Russia vetoes UN demand to end bombing of Aleppo
UNICEF says the situation in Syria is 'dire' and that at least 100 children have been killed in Aleppo
Russia vetoed a French-drafted United Nations Security Council resolution on Saturday that would have demanded an immediate end to airstrikes and military flights over the Syrian city of Aleppo. It also called for a truce and humanitarian aid access throughout Syria.
It is the fifth time Russia has vetoed a UN resolution on Syria during the more than five-year conflict. The previous four times Moscow was backed by Beijing, but on Saturday China abstained from the vote.
Louis Charbonneau, UN director at Human Rights Watch, criticized the veto. "Russia has once again abused its veto privilege and sabotaged the UN Security Council, this time stonewalling efforts to stop the vicious assault on east Aleppo's civilians," she said.
"Today's vote is a stark reminder of the urgent need for permanent members of the Security Council to shelve the veto in situations of mass atrocities, an idea supported by a vast majority of countries around the world."
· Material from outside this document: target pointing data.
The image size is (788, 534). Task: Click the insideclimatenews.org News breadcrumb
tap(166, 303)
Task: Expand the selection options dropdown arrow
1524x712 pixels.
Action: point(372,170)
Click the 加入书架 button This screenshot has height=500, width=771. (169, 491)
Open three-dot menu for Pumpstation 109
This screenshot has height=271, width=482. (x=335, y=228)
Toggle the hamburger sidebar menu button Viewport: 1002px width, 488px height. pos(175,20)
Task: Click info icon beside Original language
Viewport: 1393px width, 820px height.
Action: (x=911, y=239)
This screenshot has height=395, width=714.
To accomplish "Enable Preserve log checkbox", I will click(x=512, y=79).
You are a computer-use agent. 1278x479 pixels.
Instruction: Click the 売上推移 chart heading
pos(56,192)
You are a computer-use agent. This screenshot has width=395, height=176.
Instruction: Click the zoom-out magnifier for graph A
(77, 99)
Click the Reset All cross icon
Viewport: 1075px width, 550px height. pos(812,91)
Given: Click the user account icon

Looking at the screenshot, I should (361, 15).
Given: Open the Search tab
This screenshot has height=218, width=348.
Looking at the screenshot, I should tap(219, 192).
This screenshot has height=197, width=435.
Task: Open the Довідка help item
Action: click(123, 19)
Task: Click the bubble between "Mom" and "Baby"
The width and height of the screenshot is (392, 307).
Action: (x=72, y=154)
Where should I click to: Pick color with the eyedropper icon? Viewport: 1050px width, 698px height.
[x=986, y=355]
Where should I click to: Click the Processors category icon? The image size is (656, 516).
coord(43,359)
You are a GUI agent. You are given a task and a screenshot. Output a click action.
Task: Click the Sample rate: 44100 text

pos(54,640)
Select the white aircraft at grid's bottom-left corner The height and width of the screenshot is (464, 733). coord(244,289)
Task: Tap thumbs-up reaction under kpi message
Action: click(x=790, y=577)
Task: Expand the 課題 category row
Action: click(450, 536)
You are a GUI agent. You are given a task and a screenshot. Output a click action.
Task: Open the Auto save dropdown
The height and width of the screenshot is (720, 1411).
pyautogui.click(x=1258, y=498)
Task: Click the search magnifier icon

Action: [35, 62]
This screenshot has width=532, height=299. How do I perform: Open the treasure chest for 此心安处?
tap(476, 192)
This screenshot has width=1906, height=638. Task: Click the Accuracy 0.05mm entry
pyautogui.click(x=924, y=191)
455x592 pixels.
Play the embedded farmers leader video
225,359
Charbonneau said the ball is now in the court of the UN General Assembly, urging it to hold an emergency meeting and "demand an end to unlawful attacks on civilians in Aleppo, 100,000 of whom are children, and explore avenues for accountability."
Angola also abstained from the vote, while Venezuela joined Russia in voting against the text. Eleven of the 15 council members voted in favour of the draft resolution.
A UN resolution needs nine votes in favour and no vetoes to be adopted.
The veto powers are the United States, France, Britain, Russia and China.
UNICEF's representative in Syria called for an end to violence Saturday, saying the situation in eastern Aleppo is "terribly dire."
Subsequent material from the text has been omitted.